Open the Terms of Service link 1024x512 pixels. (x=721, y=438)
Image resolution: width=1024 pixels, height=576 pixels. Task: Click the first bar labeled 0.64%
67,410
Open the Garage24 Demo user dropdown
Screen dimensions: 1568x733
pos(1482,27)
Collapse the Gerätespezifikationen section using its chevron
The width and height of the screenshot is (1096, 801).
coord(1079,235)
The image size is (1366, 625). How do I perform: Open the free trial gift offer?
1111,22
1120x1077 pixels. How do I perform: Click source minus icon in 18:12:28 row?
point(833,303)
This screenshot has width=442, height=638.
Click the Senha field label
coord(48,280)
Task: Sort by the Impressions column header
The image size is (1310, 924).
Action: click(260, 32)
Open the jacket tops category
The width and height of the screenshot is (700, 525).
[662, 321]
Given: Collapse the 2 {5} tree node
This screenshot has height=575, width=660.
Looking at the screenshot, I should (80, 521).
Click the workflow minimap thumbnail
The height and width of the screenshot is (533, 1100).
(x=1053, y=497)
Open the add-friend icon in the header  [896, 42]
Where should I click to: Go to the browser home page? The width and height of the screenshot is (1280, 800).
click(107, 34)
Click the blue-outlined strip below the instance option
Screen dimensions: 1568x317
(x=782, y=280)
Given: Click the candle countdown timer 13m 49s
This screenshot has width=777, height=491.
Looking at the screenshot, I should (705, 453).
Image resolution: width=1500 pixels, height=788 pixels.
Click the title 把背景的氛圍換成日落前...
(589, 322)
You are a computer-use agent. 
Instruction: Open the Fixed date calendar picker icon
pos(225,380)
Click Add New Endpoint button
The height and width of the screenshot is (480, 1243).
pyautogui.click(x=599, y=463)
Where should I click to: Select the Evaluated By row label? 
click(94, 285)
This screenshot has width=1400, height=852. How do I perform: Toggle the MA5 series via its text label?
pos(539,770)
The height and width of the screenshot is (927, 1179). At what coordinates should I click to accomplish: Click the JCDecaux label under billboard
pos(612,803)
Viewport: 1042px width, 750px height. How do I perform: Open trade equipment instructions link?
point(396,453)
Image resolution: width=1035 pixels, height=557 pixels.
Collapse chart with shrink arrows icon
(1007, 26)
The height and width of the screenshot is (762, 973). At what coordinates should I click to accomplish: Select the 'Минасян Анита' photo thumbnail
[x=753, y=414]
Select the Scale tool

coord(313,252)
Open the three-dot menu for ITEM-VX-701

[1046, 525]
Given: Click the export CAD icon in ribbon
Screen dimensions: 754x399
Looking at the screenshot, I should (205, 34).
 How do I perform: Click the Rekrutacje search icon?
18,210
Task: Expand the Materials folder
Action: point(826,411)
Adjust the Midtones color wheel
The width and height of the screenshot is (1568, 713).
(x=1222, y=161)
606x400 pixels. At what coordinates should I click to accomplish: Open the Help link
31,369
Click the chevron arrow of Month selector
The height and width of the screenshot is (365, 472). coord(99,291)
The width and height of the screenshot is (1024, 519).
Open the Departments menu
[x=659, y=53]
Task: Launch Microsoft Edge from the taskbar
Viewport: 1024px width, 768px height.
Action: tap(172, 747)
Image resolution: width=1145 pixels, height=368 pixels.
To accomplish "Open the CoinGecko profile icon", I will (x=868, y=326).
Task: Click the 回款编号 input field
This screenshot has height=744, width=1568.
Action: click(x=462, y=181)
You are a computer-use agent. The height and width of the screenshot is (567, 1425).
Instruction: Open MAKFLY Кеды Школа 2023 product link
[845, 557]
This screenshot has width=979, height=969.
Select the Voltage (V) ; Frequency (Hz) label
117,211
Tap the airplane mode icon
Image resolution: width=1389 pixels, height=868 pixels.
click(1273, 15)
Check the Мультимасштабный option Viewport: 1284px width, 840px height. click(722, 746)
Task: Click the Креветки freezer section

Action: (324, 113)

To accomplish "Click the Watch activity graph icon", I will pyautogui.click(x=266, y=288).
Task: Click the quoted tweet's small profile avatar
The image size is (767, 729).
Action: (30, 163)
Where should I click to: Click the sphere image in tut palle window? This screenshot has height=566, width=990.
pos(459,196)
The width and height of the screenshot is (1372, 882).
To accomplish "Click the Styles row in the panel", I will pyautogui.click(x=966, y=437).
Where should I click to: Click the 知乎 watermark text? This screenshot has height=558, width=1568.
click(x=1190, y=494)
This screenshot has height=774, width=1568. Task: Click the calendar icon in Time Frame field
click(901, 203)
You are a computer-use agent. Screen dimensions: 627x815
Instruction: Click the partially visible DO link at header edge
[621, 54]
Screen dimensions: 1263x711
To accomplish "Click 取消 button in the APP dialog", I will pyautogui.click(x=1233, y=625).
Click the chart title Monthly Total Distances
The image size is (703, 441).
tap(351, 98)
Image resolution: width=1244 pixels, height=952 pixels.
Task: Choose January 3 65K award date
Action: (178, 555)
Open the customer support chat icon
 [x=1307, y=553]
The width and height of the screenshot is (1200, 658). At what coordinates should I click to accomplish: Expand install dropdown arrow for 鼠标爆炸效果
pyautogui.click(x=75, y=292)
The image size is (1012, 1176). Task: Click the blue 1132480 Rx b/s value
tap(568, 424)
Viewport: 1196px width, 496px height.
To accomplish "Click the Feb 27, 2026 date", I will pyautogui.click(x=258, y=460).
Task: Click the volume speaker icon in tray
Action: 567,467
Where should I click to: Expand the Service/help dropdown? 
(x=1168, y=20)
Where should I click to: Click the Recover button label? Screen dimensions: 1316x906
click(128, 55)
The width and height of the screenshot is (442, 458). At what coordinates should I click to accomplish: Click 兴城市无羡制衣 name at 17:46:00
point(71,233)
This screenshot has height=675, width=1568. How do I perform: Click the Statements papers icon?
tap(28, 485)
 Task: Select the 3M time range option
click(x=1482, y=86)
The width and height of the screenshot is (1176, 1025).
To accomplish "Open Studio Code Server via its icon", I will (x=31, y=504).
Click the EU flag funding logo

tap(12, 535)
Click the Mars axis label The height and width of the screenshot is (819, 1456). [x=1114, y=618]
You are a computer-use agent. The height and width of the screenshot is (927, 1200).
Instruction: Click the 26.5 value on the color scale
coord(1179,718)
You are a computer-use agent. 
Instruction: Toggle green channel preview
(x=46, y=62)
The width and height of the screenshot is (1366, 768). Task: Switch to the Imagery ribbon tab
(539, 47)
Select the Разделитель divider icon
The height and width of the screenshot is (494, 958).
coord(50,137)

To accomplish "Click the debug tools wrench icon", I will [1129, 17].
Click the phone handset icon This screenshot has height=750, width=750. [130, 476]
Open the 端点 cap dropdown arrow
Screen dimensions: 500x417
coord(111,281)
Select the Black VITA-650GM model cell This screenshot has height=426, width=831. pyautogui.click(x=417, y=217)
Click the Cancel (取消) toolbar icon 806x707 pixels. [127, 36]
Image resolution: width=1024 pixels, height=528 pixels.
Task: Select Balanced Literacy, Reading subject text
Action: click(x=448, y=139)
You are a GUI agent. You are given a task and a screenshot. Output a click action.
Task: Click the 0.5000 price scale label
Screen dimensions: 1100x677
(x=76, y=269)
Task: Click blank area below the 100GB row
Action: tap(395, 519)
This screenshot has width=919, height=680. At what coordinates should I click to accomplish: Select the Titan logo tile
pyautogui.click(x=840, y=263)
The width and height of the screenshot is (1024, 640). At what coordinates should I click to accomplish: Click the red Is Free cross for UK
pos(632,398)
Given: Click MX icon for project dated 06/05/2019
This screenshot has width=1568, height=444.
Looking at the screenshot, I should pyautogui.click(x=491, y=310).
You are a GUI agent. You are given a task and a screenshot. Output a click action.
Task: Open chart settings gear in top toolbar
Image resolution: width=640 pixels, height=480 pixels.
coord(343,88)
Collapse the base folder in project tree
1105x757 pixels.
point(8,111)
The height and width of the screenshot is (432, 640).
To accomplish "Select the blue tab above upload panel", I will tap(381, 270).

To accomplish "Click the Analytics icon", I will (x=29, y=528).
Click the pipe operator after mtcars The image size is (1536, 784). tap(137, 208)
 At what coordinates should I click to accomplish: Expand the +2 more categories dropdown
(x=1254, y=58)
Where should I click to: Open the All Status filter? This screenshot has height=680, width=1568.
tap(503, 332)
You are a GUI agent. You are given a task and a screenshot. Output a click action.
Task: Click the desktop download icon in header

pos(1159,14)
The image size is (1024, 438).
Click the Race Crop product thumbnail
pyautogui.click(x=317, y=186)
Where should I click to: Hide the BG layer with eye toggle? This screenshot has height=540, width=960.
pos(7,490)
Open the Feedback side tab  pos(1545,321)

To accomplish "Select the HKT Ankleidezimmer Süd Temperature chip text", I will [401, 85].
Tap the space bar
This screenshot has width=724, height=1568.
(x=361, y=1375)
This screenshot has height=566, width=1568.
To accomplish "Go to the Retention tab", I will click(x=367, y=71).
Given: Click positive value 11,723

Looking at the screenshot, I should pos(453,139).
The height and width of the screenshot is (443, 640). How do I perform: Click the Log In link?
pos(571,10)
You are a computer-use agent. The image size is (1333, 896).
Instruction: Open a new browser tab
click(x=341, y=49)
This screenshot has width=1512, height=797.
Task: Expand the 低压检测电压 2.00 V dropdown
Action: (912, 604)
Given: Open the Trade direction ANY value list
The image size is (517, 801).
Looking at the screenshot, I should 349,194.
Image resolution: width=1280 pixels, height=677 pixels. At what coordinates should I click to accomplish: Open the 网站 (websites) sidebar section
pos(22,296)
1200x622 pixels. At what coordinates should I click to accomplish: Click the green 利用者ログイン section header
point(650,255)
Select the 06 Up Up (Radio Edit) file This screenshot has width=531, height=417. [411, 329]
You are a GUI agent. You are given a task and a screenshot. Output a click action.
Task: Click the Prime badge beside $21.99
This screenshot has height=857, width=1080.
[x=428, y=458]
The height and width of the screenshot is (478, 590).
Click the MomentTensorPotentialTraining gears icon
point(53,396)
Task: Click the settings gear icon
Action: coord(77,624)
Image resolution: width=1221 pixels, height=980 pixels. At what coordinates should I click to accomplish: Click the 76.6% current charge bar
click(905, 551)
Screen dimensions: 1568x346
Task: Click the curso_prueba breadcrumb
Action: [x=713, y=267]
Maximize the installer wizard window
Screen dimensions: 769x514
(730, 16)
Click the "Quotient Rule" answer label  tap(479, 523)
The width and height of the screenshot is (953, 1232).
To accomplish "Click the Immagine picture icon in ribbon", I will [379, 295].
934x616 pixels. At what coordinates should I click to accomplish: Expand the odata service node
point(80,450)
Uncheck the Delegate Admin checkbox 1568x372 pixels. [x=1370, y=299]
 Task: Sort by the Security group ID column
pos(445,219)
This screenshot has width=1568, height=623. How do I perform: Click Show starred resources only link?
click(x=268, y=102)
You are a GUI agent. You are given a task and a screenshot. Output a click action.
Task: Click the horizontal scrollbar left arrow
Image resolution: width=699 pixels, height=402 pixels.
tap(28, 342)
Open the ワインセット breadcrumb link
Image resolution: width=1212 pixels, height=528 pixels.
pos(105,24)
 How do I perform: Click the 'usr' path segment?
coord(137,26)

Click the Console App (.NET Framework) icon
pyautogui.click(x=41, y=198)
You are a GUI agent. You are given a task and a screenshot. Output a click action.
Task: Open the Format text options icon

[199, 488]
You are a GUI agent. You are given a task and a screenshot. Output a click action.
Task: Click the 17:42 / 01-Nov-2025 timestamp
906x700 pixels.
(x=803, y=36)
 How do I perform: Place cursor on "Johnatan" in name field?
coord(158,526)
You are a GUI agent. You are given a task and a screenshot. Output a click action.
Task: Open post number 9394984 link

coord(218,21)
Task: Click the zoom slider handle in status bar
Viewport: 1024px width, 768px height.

________________________________________

Above are the entries; copy out every line among them that contains the word "project".

Given: Click MX icon for project dated 06/05/2019
Collapse the base folder in project tree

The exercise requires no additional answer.